In the days after the November presidential election, Chairman of the Joint Chiefs of Staff Gen. Mark Milley was concerned about what Donald Trump might do in order to stay in power, and discussed with other leaders how to block Trump should he order the military to do something dangerous or illegal, according to the new book I Alone Can Fix It: Donald J. Trump's Catastrophic Final Year.
The book, out next Tuesday, is by Washington Post reporters Carol Leonnig and Philip Rucker. They interviewed more than 140 people for I Alone Can Fix It, including senior Trump administration officials and advisers.
Leonnig and Rucker write that Milley, the highest-ranking military officer in the United States, would listen to Trump rant and rave, falsely claiming that the election was rigged, and it left him with a "stomach-churning" feeling.

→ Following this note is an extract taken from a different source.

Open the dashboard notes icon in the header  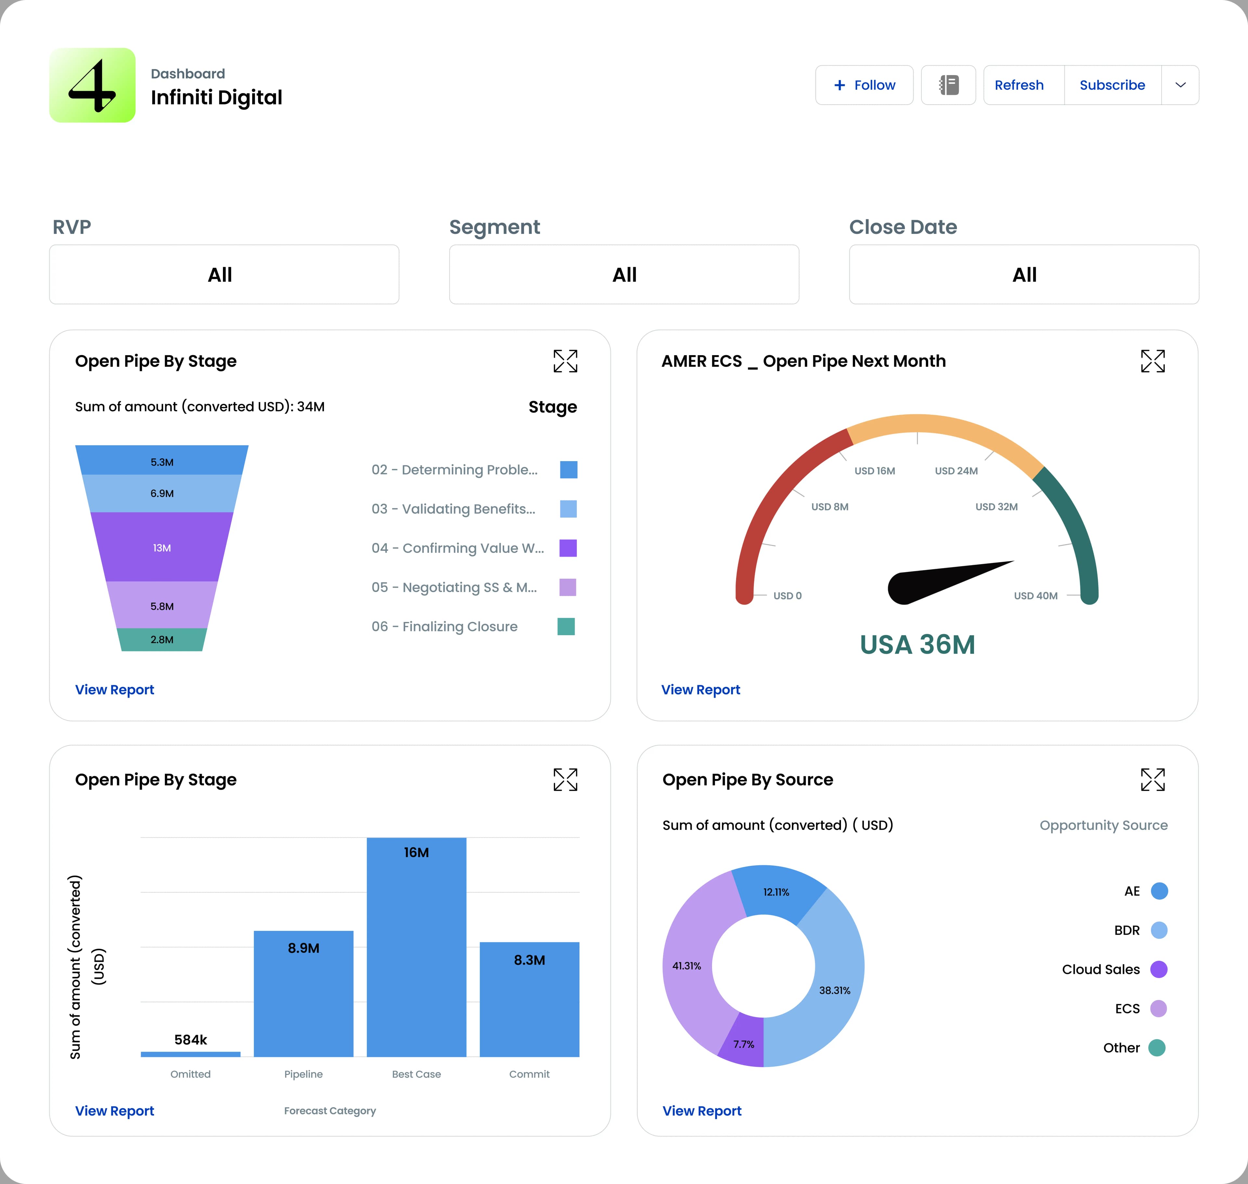[948, 85]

At one point, Milley told aides, "This is a Reichstag moment, the gospel of the Führer," referring to the 1933 attack on Germany's parliament building, which Adolf Hitler used to establish the Nazi dictatorship.
Just days after the election, on Nov. 10, a worried Milley called former National Security Adviser H.R. McMaster to see if he believed a coup was close at hand, asking, "What the f—k am I dealing with?" He knew there were Trump allies installed in the Department of Defense, CIA, and FBI, and the book says that Milley told his close deputies that they might try to sway those agencies, "but they're not going to f—king succeed."

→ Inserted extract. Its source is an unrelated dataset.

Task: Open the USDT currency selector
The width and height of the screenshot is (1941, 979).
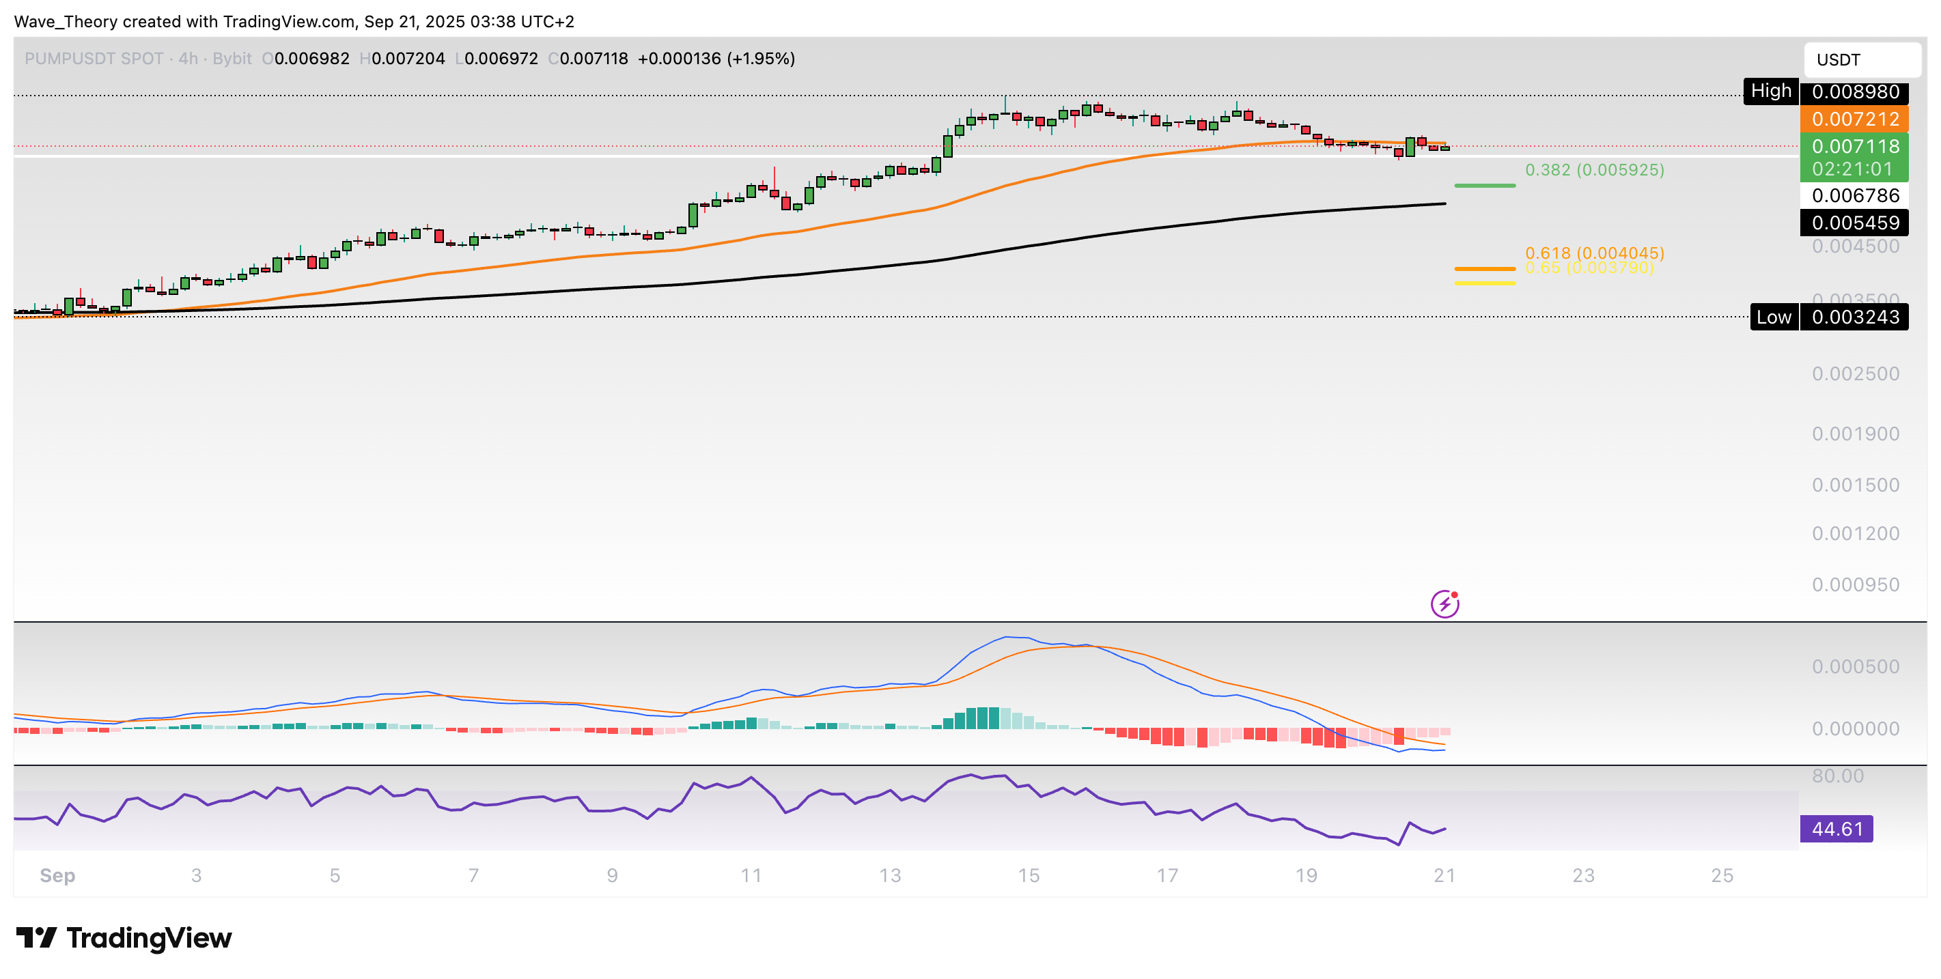Action: point(1861,59)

Milley was contacted by several lawmakers and even administration officials who were worried about Trump using the military to stay in office, and he reassured them that "we're going to land this plane safely." One phone call came from House Speaker Nancy Pelosi (D-Calif.), the book says, who shared that she was worried "maniac" Trump would use a nuclear weapon. "Ma'am, I guarantee you that we have checks and balances in the system," Milley responded.
After the Jan. 6 Capitol attack, Milley made it clear during logistical meetings to discuss President Biden's inauguration that they would "put a ring of steel around this city and the Nazis aren't getting in," Leonnig and Rucker write, and when he was finally at the event, sitting behind the Obamas, Milley was able to relax. Former first lady Michelle Obama asked Milley how he was feeling, and he replied, "No one has a bigger smile today than I do. You can't see it under my mask, but I do."